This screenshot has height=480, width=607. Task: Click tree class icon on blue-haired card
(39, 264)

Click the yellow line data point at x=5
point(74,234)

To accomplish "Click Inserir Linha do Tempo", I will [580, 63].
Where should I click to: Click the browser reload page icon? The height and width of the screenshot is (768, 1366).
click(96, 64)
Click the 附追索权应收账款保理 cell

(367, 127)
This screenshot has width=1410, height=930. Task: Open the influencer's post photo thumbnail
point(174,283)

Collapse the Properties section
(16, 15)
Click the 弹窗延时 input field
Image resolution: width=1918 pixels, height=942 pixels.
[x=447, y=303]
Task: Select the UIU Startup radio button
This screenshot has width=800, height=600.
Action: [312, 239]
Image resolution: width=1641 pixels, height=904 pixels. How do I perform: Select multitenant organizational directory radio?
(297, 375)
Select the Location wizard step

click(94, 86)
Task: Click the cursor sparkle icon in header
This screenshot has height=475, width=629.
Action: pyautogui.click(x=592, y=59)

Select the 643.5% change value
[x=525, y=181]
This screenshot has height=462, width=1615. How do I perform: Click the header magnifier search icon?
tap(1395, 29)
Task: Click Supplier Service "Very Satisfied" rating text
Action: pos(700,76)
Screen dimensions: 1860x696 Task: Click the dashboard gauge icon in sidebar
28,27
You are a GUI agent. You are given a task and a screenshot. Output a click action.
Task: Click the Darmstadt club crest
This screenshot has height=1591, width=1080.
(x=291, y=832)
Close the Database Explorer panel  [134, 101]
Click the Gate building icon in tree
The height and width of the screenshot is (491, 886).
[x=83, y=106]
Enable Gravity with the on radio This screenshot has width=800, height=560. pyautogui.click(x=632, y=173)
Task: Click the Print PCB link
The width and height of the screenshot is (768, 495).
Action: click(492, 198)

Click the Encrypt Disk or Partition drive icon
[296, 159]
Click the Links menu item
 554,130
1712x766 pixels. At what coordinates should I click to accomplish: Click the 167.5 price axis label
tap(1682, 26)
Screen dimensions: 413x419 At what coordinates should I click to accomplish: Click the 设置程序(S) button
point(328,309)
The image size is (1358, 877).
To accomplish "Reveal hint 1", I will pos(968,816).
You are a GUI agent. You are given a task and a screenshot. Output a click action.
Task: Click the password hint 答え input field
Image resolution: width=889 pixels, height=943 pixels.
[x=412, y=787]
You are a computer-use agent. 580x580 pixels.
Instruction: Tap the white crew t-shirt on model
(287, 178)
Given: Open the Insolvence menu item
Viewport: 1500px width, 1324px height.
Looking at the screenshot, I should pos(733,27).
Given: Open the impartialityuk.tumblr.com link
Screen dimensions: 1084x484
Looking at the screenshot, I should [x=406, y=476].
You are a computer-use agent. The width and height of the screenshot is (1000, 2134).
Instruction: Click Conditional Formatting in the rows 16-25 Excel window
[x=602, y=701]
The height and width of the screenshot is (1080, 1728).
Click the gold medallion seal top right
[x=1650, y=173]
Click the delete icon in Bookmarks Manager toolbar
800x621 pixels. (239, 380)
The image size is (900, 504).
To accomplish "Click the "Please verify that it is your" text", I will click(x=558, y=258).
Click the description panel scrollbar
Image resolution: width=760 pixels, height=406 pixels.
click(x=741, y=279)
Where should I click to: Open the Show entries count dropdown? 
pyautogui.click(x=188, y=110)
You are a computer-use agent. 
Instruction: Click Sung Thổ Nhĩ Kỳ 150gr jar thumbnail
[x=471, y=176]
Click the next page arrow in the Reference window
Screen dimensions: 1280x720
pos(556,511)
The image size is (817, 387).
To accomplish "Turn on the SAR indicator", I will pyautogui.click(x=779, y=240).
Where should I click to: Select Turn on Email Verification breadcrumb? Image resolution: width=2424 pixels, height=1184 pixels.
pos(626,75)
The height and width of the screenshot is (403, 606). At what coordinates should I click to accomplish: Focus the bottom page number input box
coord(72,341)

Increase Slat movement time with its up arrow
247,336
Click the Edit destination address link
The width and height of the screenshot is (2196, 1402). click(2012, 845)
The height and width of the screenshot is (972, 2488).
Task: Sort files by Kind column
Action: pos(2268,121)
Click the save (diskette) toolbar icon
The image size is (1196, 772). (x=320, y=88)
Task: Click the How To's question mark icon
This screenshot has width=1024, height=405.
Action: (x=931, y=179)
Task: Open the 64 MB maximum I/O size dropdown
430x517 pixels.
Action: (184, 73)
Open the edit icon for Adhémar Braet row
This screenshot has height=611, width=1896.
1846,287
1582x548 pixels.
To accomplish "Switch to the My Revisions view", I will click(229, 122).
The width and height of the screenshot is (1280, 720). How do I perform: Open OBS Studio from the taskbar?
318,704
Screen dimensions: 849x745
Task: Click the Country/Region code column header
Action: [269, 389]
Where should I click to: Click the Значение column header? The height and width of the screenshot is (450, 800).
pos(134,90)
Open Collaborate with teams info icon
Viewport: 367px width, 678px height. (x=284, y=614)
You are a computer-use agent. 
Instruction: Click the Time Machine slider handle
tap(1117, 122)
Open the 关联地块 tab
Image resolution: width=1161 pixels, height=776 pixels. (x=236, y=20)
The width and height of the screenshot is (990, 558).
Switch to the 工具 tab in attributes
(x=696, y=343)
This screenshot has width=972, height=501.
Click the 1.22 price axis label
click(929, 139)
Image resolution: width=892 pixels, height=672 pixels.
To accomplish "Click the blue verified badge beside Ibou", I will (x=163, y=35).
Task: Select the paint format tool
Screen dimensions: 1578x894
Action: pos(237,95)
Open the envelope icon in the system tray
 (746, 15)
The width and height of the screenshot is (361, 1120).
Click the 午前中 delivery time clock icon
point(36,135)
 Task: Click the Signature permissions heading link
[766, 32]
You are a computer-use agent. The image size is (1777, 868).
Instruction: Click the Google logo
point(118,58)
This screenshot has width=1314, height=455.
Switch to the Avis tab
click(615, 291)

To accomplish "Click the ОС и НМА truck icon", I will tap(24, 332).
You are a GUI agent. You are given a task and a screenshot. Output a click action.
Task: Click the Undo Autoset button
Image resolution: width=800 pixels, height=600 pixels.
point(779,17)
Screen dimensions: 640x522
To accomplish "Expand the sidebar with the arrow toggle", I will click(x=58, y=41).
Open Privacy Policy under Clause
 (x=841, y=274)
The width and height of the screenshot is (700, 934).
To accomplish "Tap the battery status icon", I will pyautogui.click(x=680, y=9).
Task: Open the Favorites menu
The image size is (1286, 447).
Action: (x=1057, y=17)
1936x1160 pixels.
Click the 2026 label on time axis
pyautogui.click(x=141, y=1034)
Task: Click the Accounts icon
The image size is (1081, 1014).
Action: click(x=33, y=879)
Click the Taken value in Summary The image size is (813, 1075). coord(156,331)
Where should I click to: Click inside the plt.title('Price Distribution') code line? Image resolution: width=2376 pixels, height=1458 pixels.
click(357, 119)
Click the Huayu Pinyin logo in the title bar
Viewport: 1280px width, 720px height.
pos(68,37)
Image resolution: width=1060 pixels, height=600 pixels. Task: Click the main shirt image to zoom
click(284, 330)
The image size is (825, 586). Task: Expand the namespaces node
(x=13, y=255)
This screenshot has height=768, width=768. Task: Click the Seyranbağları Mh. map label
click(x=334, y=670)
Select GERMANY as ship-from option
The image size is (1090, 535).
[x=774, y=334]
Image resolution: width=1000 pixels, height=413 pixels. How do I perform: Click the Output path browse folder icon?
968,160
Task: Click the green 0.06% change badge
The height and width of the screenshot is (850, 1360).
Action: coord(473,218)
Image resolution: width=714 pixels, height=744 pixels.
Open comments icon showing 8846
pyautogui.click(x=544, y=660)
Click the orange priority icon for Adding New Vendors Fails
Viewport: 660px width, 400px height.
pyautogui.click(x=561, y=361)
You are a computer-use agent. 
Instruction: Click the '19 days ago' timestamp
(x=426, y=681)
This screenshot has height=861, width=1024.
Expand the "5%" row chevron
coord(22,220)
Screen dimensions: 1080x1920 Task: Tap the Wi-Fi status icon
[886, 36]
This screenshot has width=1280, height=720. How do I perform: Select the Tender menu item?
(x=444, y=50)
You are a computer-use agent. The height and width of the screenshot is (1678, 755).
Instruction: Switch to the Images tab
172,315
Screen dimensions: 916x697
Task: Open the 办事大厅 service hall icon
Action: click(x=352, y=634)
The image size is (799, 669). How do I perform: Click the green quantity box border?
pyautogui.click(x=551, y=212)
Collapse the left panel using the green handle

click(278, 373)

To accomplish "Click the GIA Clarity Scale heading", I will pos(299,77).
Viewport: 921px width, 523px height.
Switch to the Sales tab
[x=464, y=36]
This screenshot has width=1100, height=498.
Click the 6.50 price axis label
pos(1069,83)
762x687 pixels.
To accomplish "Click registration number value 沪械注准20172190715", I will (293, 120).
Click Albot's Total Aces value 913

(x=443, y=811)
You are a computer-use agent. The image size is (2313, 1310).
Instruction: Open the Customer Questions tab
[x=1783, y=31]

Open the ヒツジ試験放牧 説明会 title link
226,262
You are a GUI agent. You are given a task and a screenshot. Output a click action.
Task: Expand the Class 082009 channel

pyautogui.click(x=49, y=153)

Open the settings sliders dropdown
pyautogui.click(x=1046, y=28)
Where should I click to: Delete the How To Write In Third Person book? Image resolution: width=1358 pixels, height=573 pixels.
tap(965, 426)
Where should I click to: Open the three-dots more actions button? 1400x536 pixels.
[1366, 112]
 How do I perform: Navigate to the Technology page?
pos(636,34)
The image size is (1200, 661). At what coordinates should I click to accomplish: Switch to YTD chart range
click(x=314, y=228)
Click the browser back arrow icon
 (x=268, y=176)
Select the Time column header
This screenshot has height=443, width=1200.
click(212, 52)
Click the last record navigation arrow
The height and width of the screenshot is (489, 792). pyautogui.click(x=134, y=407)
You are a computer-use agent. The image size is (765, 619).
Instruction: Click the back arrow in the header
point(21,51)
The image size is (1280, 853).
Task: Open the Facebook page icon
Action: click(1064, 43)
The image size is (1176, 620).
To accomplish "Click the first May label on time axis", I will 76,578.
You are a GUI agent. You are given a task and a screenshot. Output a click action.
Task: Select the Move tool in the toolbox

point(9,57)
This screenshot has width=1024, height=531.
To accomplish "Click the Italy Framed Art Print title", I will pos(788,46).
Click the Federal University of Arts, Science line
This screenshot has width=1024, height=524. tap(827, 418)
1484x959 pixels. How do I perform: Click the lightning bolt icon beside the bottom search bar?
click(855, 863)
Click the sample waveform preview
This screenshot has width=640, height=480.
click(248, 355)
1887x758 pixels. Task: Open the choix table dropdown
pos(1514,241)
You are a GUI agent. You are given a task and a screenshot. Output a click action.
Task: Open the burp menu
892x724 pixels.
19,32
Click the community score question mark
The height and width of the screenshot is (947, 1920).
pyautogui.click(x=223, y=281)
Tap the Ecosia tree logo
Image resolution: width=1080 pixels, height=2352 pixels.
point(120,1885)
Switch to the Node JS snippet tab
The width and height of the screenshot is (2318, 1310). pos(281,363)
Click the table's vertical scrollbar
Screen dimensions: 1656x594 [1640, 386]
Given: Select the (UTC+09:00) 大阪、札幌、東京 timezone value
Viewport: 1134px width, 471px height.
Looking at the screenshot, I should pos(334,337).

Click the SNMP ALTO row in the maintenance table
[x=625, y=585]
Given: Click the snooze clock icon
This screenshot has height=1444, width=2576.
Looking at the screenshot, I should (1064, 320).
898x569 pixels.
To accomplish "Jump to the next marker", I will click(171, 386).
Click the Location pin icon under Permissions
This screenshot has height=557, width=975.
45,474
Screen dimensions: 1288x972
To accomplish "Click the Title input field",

--*--

● **Task to complete**:
Exact copies of the line containing "892x724 pixels." and of every line after it through the end of the entries are all that should be output.

● **Output for this task**:
892x724 pixels.
19,32
Click the community score question mark
The height and width of the screenshot is (947, 1920).
pyautogui.click(x=223, y=281)
Tap the Ecosia tree logo
Image resolution: width=1080 pixels, height=2352 pixels.
point(120,1885)
Switch to the Node JS snippet tab
The width and height of the screenshot is (2318, 1310). pos(281,363)
Click the table's vertical scrollbar
Screen dimensions: 1656x594 [1640, 386]
Given: Select the (UTC+09:00) 大阪、札幌、東京 timezone value
Viewport: 1134px width, 471px height.
Looking at the screenshot, I should pos(334,337).

Click the SNMP ALTO row in the maintenance table
[x=625, y=585]
Given: Click the snooze clock icon
This screenshot has height=1444, width=2576.
Looking at the screenshot, I should (1064, 320).
898x569 pixels.
To accomplish "Jump to the next marker", I will click(171, 386).
Click the Location pin icon under Permissions
This screenshot has height=557, width=975.
45,474
Screen dimensions: 1288x972
To accomplish "Click the Title input field",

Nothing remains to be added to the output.